Basta questo a giustificare il ridimensionamento? Pare di no. L’Anži è fuori dalla Champions League, essendo giunto terzo in campionato, l’avvio di stagione è deludente (due pareggi e due sconfitte nelle prime quattro), Hiddink se ne va e il suo successore Meulensteen, assistente di Ferguson a Manchester, è causa della lite tra Eto’o e Igor’ Denisov, che rescinde dopo sole tre partite. Fin qui l’aspetto sportivo, ma c’è altro. Gazprom perde il 10% sugli utili netti e la Uralkali chiude luglio con mezzo miliardo di dollari di perdite. Troppo anche per il conto in banca di Kerimov. Da qui in poi è smobilitazione. Partono tutti e l’Anži retrocederà. Ma, come detto, il ridimensionamento è generale. Come riporta Marco Bellinazzo nel suo blog dedicato a Calcio&Business, le difficoltà sono evidenti per tutti. La Russian Prem’er League vede, durante quell’estate, un bilancio della campagna trasferimenti in passivo per soli 20 milioni di euro, a fronte dei 500 complessivi nel triennio 2010/12. Alekseij Miller, Ceo di Gazprom – a ulteriore conferma su chi muove i fili del calcio in Russia – rende pubblico il progetto di unificare le leghe russa e ucraina e di dare vita a un campionato più attraente per sponsor e tv, che possa avvicinarsi nell’immediato al fatturato della Ligue 1 con margini di crescita, però, molto maggiori.
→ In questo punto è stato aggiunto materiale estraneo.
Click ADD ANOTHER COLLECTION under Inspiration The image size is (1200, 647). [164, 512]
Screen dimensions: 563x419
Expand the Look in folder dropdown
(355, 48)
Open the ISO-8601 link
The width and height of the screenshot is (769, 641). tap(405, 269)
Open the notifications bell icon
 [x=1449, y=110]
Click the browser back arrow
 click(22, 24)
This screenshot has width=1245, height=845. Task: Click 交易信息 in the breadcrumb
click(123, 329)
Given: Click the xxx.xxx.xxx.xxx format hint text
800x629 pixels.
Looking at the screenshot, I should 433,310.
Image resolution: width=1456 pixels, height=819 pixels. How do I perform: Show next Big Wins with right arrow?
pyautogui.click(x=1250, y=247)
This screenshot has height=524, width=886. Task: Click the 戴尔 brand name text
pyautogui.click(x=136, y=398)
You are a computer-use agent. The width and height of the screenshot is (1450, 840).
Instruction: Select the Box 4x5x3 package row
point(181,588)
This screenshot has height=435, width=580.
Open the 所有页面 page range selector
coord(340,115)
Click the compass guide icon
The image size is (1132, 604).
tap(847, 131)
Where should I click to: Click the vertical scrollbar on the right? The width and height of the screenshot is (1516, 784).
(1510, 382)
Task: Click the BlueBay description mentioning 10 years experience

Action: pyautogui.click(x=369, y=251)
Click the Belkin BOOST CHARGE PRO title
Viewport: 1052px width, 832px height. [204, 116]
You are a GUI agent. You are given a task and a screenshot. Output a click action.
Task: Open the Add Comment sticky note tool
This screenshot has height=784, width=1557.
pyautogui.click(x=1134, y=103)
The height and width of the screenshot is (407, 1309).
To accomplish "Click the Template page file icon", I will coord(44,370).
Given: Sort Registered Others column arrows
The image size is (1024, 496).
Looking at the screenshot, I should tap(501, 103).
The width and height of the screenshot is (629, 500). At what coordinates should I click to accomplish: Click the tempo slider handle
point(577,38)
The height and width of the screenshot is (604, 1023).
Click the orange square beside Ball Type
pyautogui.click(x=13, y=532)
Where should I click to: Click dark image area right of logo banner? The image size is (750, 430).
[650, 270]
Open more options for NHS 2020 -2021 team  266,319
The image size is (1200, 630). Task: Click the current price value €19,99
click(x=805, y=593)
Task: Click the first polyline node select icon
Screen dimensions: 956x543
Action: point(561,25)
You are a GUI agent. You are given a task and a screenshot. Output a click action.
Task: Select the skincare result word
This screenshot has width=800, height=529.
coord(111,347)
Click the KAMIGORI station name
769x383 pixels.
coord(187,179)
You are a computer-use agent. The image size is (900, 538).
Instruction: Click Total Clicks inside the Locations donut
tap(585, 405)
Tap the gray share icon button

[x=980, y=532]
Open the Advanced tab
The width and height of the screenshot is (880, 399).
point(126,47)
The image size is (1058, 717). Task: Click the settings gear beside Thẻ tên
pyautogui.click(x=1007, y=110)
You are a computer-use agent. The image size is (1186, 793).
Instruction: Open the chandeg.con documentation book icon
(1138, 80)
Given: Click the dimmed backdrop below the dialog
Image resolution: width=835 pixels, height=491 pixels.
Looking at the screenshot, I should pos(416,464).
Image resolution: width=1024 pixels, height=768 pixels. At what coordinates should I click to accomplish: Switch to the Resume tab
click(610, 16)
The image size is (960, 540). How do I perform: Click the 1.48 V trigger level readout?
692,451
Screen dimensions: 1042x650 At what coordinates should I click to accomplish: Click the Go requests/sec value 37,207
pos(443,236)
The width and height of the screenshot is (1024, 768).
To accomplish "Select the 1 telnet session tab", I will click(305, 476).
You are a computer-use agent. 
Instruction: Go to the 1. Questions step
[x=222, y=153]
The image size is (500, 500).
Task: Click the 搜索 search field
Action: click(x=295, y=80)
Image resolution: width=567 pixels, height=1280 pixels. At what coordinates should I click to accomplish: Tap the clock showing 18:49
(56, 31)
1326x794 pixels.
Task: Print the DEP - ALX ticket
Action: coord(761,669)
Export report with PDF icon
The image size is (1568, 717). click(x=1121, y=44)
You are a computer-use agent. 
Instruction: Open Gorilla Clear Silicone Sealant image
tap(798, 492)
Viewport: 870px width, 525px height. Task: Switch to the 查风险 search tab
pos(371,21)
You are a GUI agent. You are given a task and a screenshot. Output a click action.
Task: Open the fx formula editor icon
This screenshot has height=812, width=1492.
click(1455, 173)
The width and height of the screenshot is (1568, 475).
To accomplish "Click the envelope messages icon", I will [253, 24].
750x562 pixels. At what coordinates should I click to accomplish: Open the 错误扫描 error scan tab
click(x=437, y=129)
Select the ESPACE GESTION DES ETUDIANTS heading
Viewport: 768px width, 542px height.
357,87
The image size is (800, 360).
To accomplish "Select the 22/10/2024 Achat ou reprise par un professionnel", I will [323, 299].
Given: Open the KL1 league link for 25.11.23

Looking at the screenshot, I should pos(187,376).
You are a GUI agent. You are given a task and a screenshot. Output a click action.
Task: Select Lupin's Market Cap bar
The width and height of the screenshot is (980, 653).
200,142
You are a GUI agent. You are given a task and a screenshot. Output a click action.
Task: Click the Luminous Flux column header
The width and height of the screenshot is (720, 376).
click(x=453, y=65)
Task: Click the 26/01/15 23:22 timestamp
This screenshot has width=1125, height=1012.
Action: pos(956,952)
Una svastica nello stadio di Volgograd. In vista dei Mondiali russi, la struttura è stata abbattuta nel 2014 per costruire un nuovo impianto (Harry Engels/Getty Images)
Una svastica nello stadio di Volgograd. In vista dei Mondiali russi, la struttura è stata abbattuta nel 2014 per costruire un nuovo impianto (Harry Engels/Getty Images)

Naturalmente, il colpo di stato a Kiev, la Crimea e la guerra nel Donbass hanno sepolto il progetto prima ancora che potesse vedere la luce. Oggi squadre russe e ucraine non possono neppure essere sorteggiate negli stessi gironi delle competizioni internazionali. Un ultimo dato non trascurabile, anche se non decisivo, è il rallentamento della crescita economica russa negli ultimi anni. L’aumento del Pil è in forte calo dal 2013 e il rublo ha conosciuto una significativa svalutazione nei confronti di euro e dollaro negli ultimi due anni ed, essendo i contratti di molti calciatori stranieri che militano nelle squadre russe in dollari o euro, questi costano molto di più alle società.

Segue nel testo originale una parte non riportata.